Microsoft Announces Azure Container Instances

Microsoft has announced a new Azure service, Azure Container Instances, that offers simplicity and speed while deploying the containers, and users have no need to manage a Virtual Machine infrastructure. The company claims that ACIs are the fastest and easiest way to run a container in the cloud.
 
Azure division's director of compute, Corey Sanders defines ACI in the official announcement,
 
“ An Azure Container Instance is a single container that starts in seconds and is billed by the second. ACI offer highly versatile sizing, allowing you to select the exact amount of memory separate from the exact count of vCPUs, so your application perfectly fits on the infrastructure. Your containers won’t be billed for a second longer than is required and won’t use a GB more than is needed. With ACI, containers are a first-class object of the Azure platform, offering Role-Based Access Control (RBAC) on the instance and billing tags to track usage at the individual container level. As the service directly exposes containers, there is no VM management you need to think about or higher-level cluster orchestration concepts to learn. It is simply your code, in a container, running in the cloud.
 
For those beginning their container journey, Azure Container Instances provide a simple experience to get started with containers in the cloud, enabling you to quickly create and deploy new containers with only a few simple parameters. Here is a sample CLI command that will deploy to ACI through Azure Cloud Shell."

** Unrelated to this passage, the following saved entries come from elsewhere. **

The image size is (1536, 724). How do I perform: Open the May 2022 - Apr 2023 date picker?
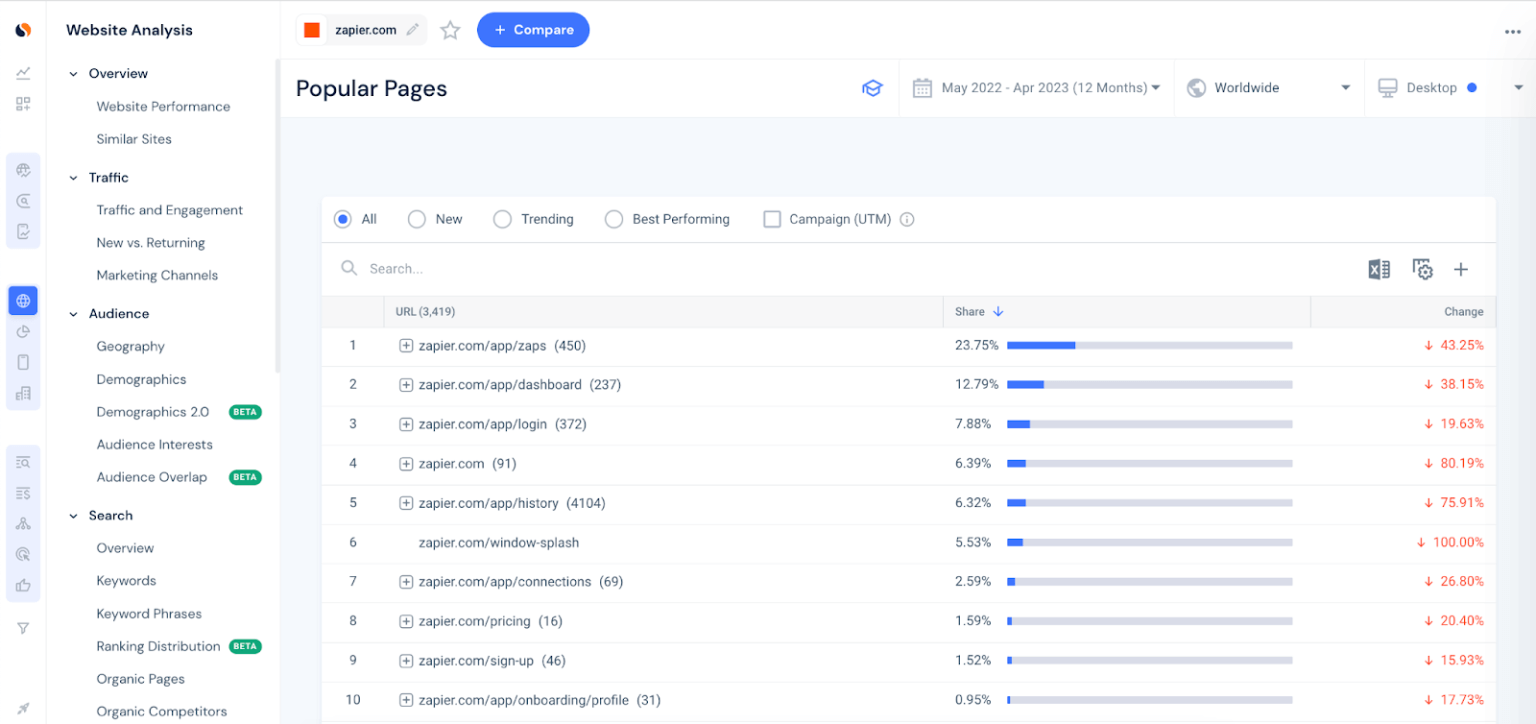[1040, 87]
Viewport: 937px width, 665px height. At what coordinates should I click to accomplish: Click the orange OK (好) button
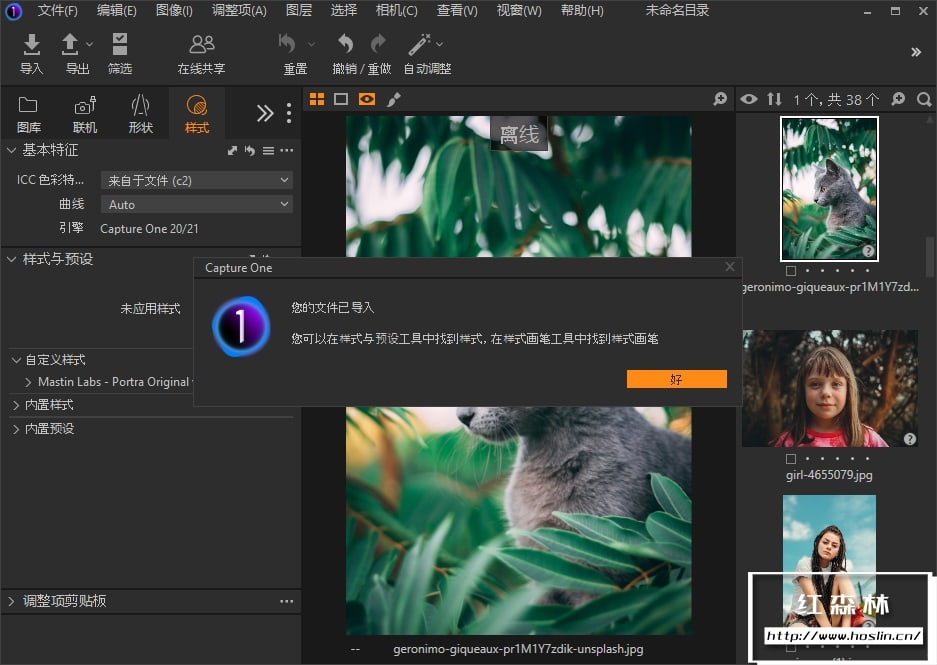coord(676,379)
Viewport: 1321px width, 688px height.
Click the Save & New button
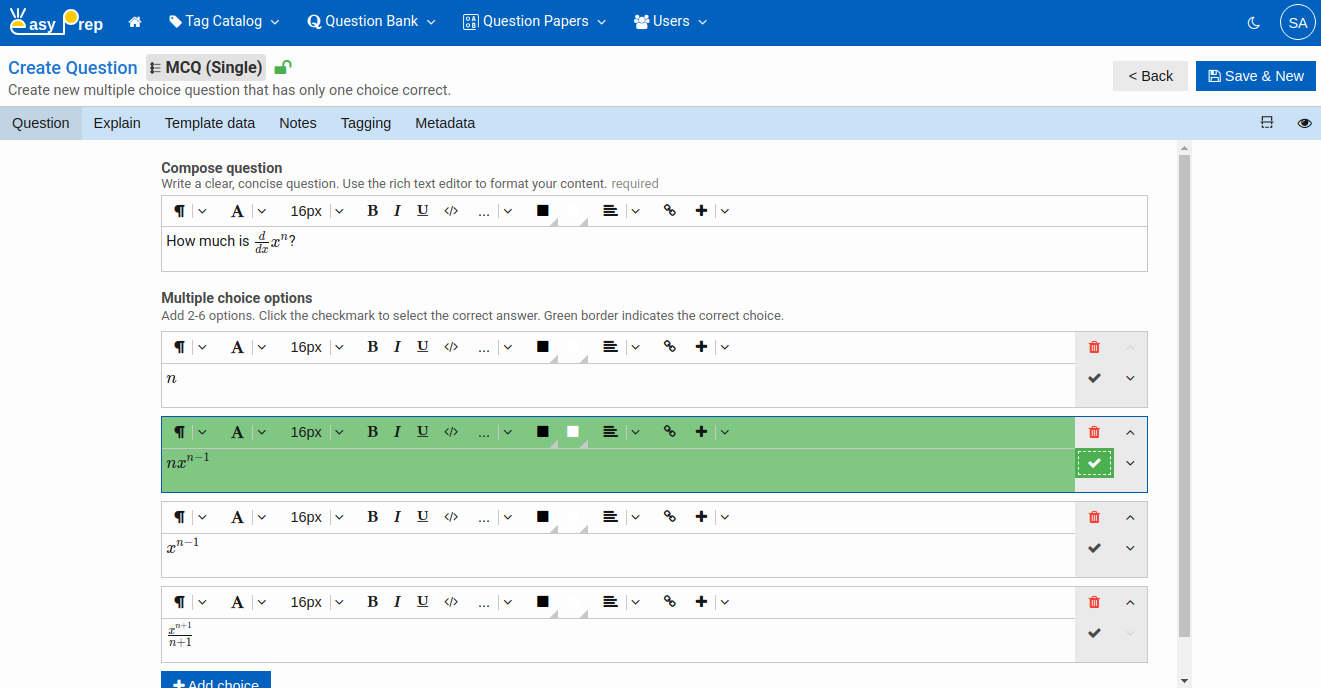1255,76
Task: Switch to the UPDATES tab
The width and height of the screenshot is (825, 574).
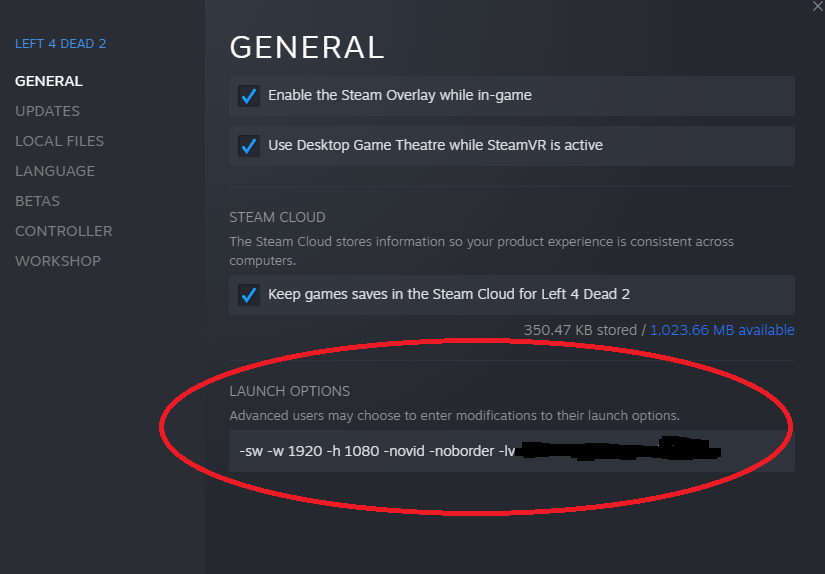Action: coord(47,111)
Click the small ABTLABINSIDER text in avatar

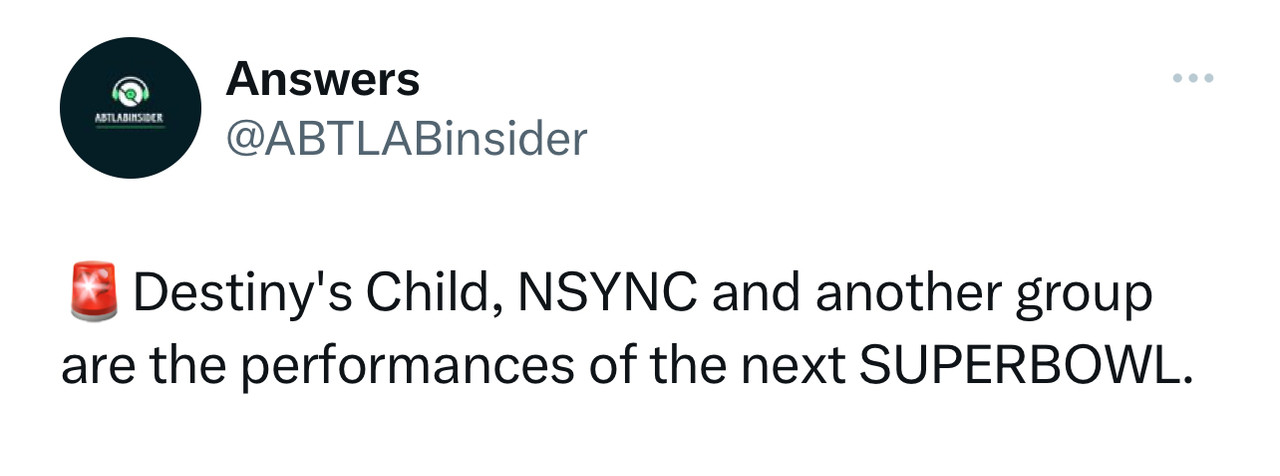pos(130,117)
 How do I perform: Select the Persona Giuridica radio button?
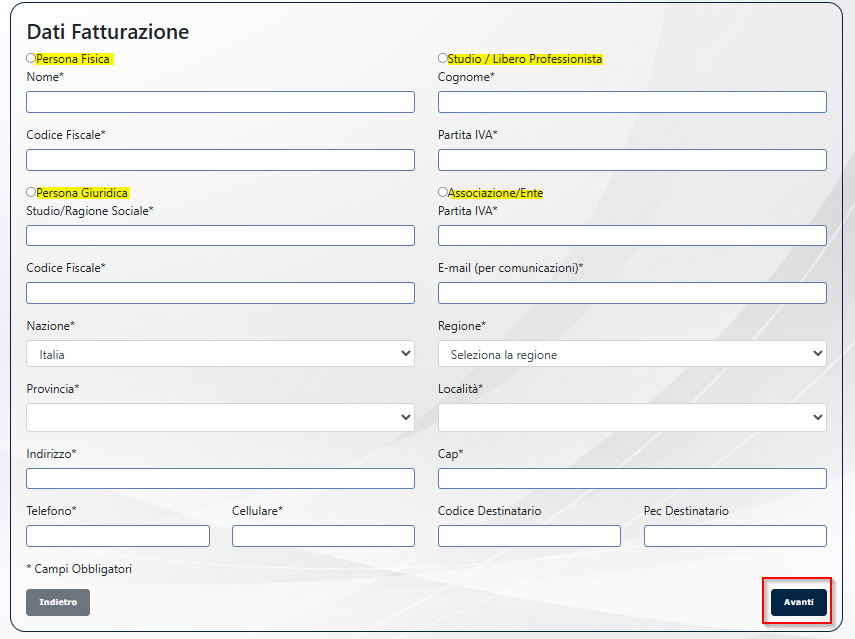tap(31, 192)
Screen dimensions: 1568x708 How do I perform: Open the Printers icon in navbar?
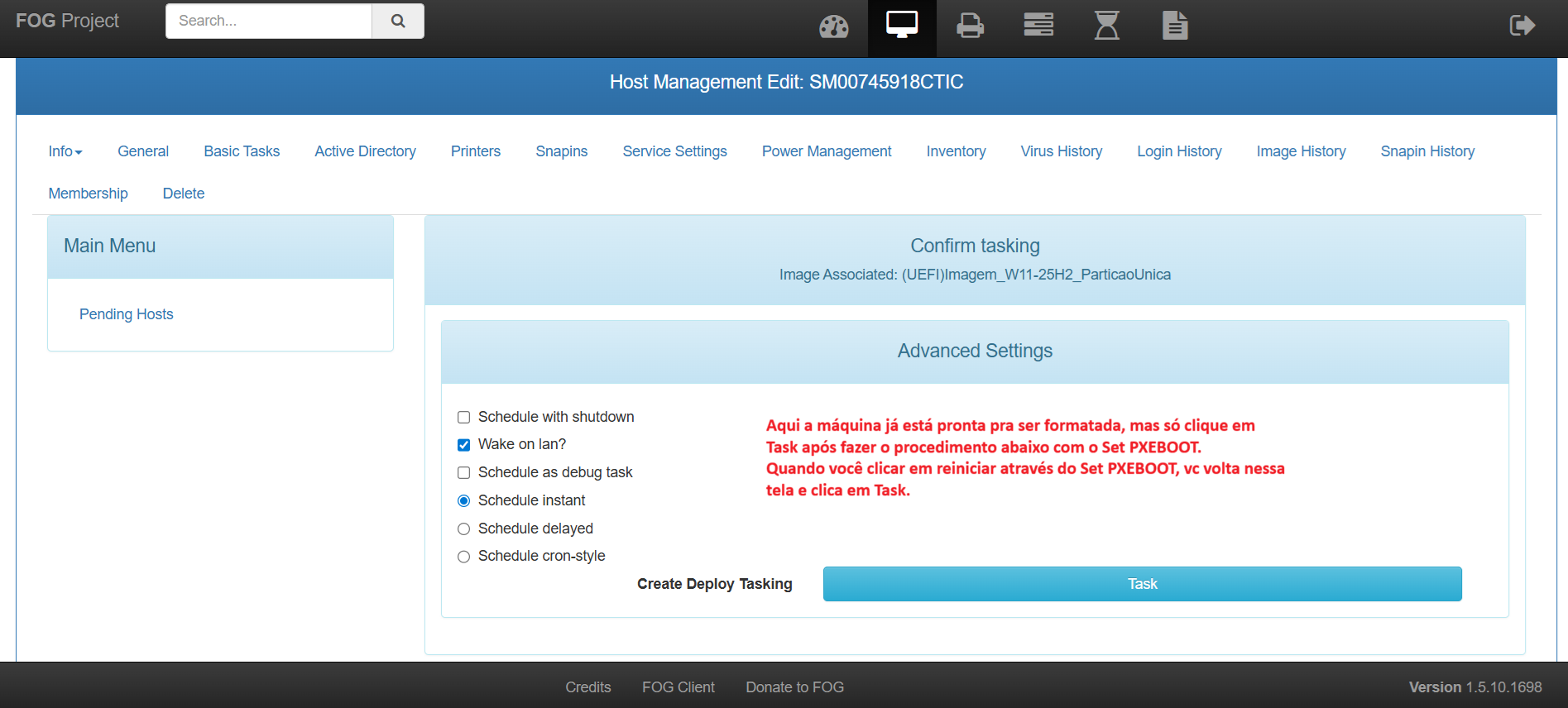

  1. az container create -g aci_grp --name nginx --image library/nginx --ip-address public  
and if you want to control the exact GB of memory and CPU count:
  1. az container create -g aci_grp --name nginx --image library/nginx --ip-address public –cpu 2 --memory 5  
Howevever, the ACIs are available in public preview for Linux containers, as of now but the company is working to bring Windows Container Support also in the coming weeks. ACIs can be deployed either via Azure CLI or by using a Template. The company gives an alternative way of deploying - from a public repository, like Docker Hub, or pull from your own private repository using the Azure Container Registry.
 
The company has further announced ACI Connectors in support of the ACIs. As per the official blog post,
 
“As part of today’s announcement, we are also releasing in open source, the ACI Connector for Kubernetes. This is an open-source connector that enables Kubernetes clusters to deploy to Azure Container Instances. This enables on-demand and nearly instantaneous container compute, orchestrated by Kubernetes, without having VM infrastructure to manage and while still leveraging the portable Kubernetes API. This will allow you to utilize both VMs and container instances simultaneously in the same K8s cluster, giving you the best of both worlds."